Now almost eight years later, she’s a professional ballerina dancing at Jose Mateo Ballet Theatre in Cambridge, Mass. In her most recent injury, what appeared to be a minor pain in her left ankle kept her out of the last two productions of the company.
Injuries scar; they leave their mark on both the body and the mind.
“After I got hurt and couldn’t dance anymore, I started working at a physical therapy company and very quickly I started seeing the psychological component to dance injury,” said Kelsey Griffith, former dancer and a graduate of sports psychology. “All these athletes were coming in, individuals whose jobs depended on the fact that their bodies functioned and weren’t at the time so in addition to the need of physical rehab, I started to see the psychological component and how it affected them both outside and inside rehab.”

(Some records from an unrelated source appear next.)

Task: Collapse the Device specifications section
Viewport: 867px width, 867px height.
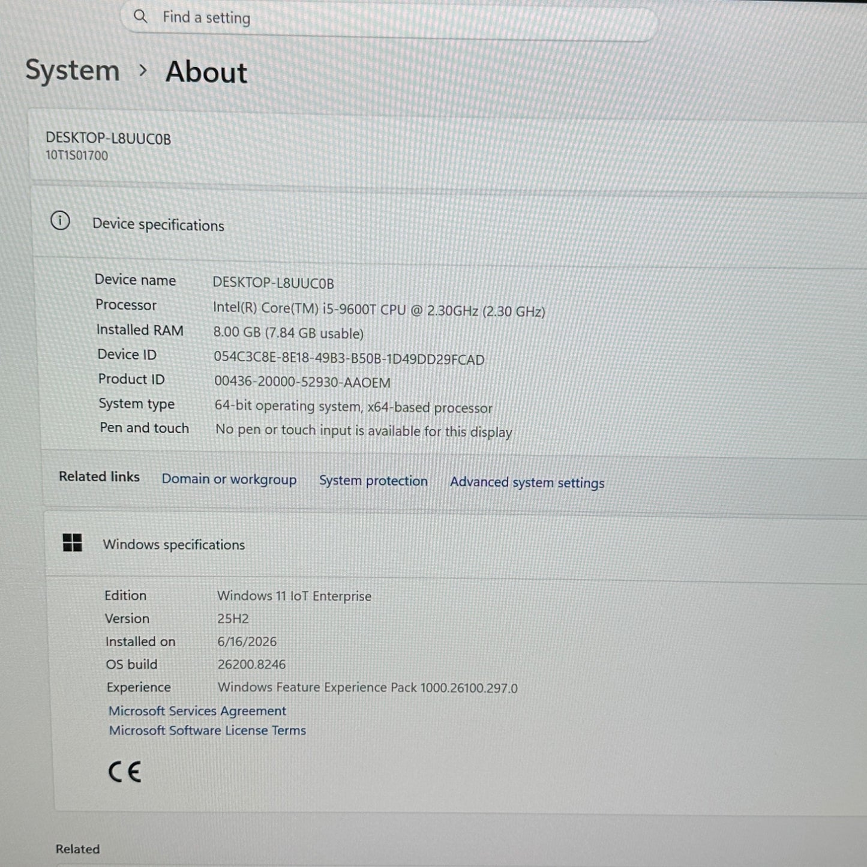Action: tap(450, 224)
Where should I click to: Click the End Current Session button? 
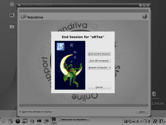click(x=99, y=54)
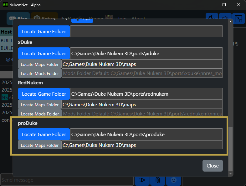The width and height of the screenshot is (246, 186).
Task: Click the scrollbar down arrow in dialog
Action: pyautogui.click(x=230, y=174)
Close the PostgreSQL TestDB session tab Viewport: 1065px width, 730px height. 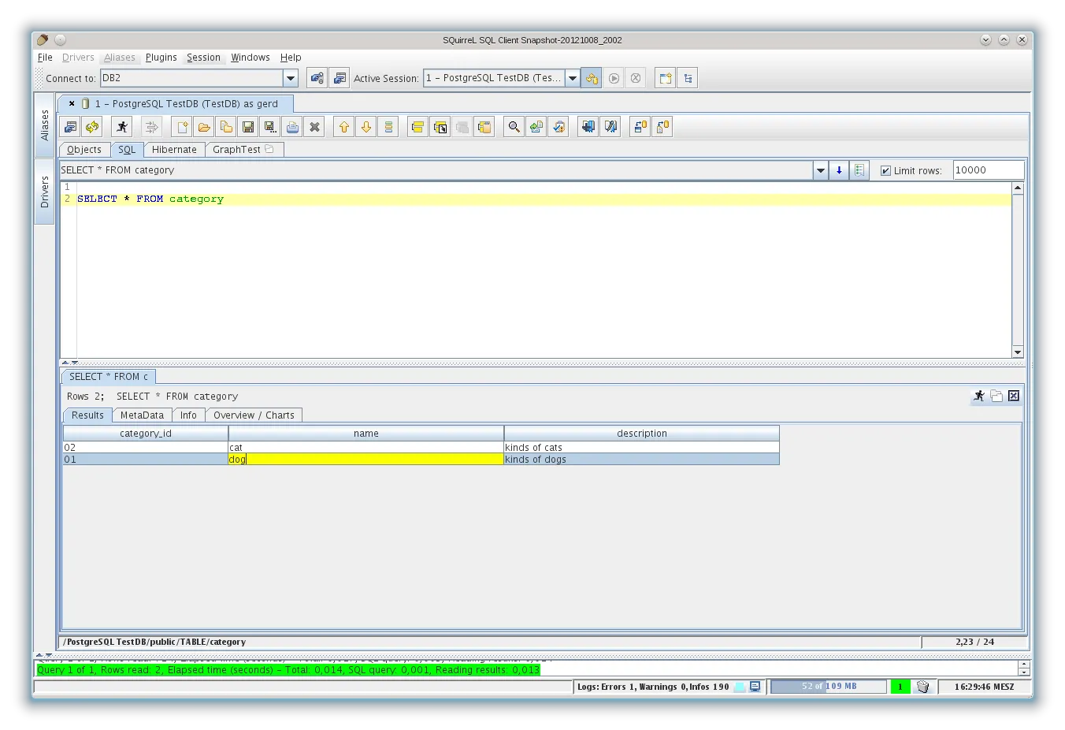pos(72,103)
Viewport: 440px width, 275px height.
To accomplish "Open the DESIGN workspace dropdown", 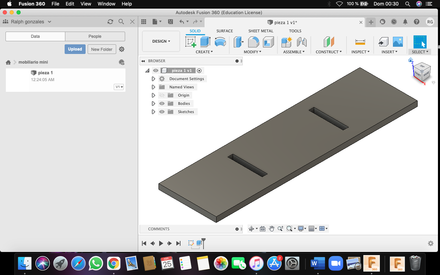I will point(161,41).

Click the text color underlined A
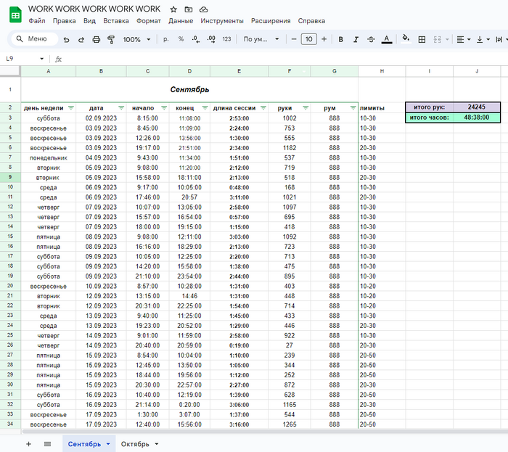386,39
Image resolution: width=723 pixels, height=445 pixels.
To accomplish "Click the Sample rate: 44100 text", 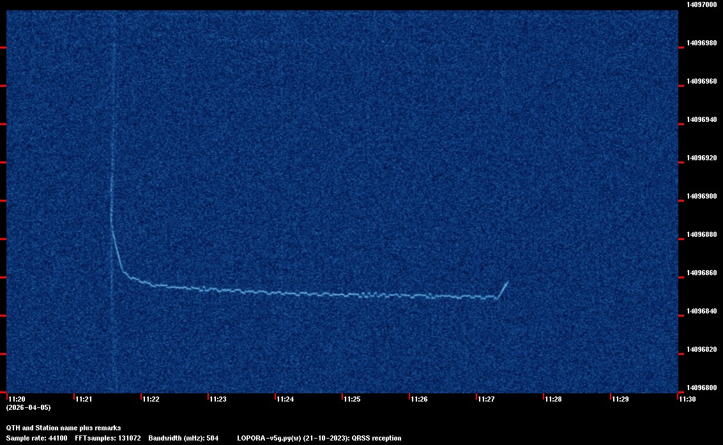I will tap(36, 438).
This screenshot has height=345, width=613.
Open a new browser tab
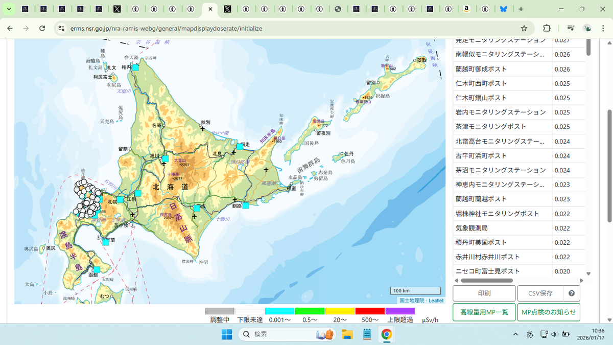tap(521, 9)
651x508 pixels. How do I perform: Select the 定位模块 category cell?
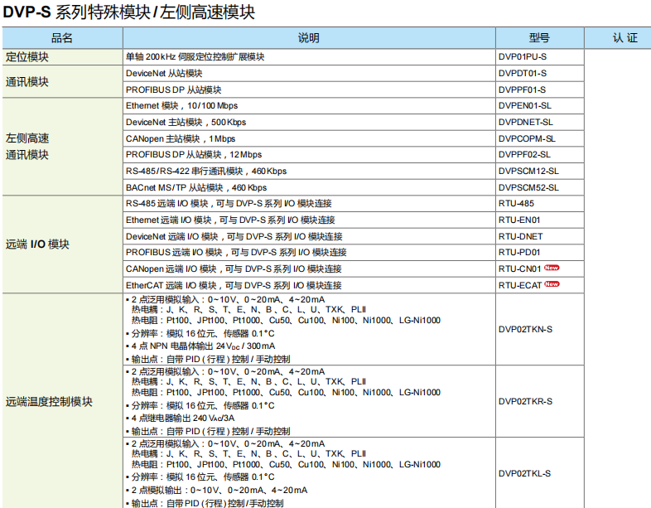27,57
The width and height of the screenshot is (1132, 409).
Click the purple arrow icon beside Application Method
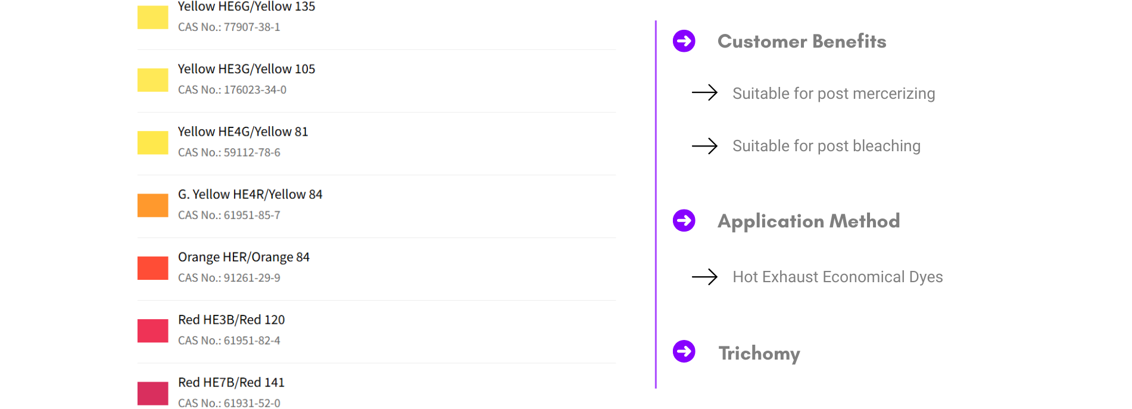pos(684,221)
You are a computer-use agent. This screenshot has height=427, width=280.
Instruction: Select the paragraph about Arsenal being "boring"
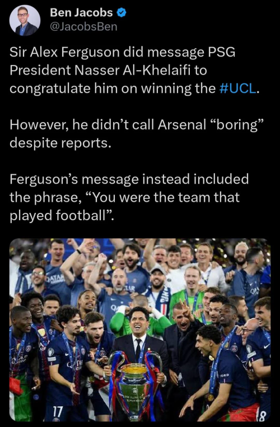coord(137,134)

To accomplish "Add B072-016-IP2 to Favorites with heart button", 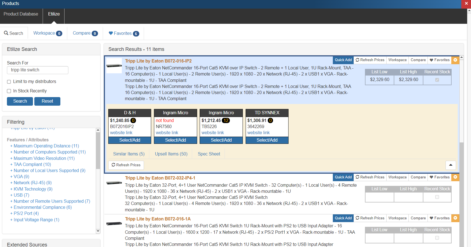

Griffith said dancers and athletes often want to talk to someone they feel understands their situation. Many dancers indicate they can’t trust their doctors, because they are afraid that the doctors might tell them to stop dancing and they feel that someone who specializes in dance or sports injuries could offer them solutions that will allow them to keep doing what they love to do.
Dancers are often taught to push through pain. They have said it’s easy to feel lonely when your body doesn’t move they way it used to. They noted they experience a sense of loss when they cannot perform and participate in class, so they might put pressure on themselves to push through pain.
Griffith said it takes time to teach dancers and artistic directors to shift the focus from instant gratification to longevity of career. Sports psychology tries to help athletes and dancers understand what their bodies can and can’t do at the time of injury. It aims to educate dancers on the importance of longevity of career and how to keep dancers on stage later into their careers.